Exercise directions. When you reach the line containing "Toggle the lock state of Persistent Level" in the records below, start copying exactly, and stop once you have copied the line containing "Click the moisture".
_ _ _
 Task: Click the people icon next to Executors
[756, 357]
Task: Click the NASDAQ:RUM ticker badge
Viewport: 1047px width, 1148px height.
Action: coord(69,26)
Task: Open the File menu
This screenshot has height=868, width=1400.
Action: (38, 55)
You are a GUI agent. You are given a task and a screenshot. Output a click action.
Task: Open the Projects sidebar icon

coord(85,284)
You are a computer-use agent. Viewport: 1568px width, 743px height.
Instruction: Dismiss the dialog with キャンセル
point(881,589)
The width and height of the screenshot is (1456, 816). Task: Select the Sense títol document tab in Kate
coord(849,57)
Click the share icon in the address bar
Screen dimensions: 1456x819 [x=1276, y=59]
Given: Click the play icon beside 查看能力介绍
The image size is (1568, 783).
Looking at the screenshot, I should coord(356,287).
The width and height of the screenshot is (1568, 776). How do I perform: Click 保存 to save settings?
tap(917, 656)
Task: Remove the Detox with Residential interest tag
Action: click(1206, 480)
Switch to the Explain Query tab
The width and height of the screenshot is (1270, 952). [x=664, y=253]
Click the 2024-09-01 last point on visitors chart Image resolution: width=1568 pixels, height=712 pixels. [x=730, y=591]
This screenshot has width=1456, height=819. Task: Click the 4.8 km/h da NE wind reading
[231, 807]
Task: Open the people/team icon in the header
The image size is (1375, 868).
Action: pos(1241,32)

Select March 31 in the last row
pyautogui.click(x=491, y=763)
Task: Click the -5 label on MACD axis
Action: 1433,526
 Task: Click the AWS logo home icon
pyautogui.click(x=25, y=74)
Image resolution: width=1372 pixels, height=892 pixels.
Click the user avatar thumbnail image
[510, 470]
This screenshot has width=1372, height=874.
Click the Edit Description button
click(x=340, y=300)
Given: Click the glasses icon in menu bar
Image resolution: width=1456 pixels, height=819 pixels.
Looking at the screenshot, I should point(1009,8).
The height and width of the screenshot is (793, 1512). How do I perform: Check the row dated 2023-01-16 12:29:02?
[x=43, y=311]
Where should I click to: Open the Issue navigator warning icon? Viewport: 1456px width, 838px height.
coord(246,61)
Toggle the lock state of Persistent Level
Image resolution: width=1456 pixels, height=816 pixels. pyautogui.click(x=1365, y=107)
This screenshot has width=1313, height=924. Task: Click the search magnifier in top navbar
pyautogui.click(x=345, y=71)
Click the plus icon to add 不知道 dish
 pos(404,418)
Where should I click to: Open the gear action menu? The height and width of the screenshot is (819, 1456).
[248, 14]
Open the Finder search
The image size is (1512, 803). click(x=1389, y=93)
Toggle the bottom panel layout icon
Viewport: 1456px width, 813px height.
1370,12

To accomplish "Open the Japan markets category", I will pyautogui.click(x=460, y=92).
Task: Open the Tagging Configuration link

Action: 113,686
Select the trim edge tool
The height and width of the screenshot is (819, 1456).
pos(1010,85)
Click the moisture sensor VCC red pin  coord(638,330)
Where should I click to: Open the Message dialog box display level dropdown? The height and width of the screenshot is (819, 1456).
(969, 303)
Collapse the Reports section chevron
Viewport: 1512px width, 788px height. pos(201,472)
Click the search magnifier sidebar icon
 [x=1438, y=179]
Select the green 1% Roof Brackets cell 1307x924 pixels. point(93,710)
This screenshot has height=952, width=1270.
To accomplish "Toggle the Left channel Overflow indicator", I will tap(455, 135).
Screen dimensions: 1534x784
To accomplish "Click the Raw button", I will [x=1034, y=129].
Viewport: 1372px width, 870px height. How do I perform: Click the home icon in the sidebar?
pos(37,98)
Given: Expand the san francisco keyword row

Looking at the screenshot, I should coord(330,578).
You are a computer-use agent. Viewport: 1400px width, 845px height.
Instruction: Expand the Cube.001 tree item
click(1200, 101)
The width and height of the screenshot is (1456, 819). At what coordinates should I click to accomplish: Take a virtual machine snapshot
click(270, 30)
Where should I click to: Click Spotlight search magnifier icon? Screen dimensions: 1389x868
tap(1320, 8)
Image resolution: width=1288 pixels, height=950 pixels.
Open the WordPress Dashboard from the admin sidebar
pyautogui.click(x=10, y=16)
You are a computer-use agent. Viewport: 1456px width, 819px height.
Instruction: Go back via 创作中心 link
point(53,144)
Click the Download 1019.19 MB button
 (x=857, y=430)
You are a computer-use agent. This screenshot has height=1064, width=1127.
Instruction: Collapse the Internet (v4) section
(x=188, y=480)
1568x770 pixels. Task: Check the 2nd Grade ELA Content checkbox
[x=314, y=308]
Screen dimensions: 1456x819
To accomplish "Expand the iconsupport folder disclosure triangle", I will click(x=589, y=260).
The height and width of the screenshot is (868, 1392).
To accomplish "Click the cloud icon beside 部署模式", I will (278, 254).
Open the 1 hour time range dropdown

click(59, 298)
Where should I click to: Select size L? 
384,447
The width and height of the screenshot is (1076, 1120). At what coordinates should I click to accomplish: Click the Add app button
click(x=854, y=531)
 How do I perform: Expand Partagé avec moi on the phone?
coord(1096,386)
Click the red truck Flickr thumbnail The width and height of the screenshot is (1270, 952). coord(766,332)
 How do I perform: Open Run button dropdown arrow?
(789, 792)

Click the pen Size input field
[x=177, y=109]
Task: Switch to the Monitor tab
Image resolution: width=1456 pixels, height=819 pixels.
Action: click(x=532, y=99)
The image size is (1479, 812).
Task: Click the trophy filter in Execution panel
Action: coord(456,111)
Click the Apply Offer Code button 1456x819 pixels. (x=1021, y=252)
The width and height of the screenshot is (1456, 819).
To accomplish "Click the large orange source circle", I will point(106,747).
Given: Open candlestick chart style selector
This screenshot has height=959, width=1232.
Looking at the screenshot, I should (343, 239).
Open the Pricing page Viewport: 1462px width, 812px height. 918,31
_ _ _
Final answer.
Toggle the lock state of Persistent Level
Image resolution: width=1456 pixels, height=816 pixels. pyautogui.click(x=1365, y=107)
This screenshot has width=1313, height=924. Task: Click the search magnifier in top navbar
pyautogui.click(x=345, y=71)
Click the plus icon to add 不知道 dish
 pos(404,418)
Where should I click to: Open the gear action menu? The height and width of the screenshot is (819, 1456).
[248, 14]
Open the Finder search
The image size is (1512, 803). click(x=1389, y=93)
Toggle the bottom panel layout icon
Viewport: 1456px width, 813px height.
1370,12

To accomplish "Open the Japan markets category", I will pyautogui.click(x=460, y=92).
Task: Open the Tagging Configuration link

Action: 113,686
Select the trim edge tool
The height and width of the screenshot is (819, 1456).
pos(1010,85)
Click the moisture sensor VCC red pin  coord(638,330)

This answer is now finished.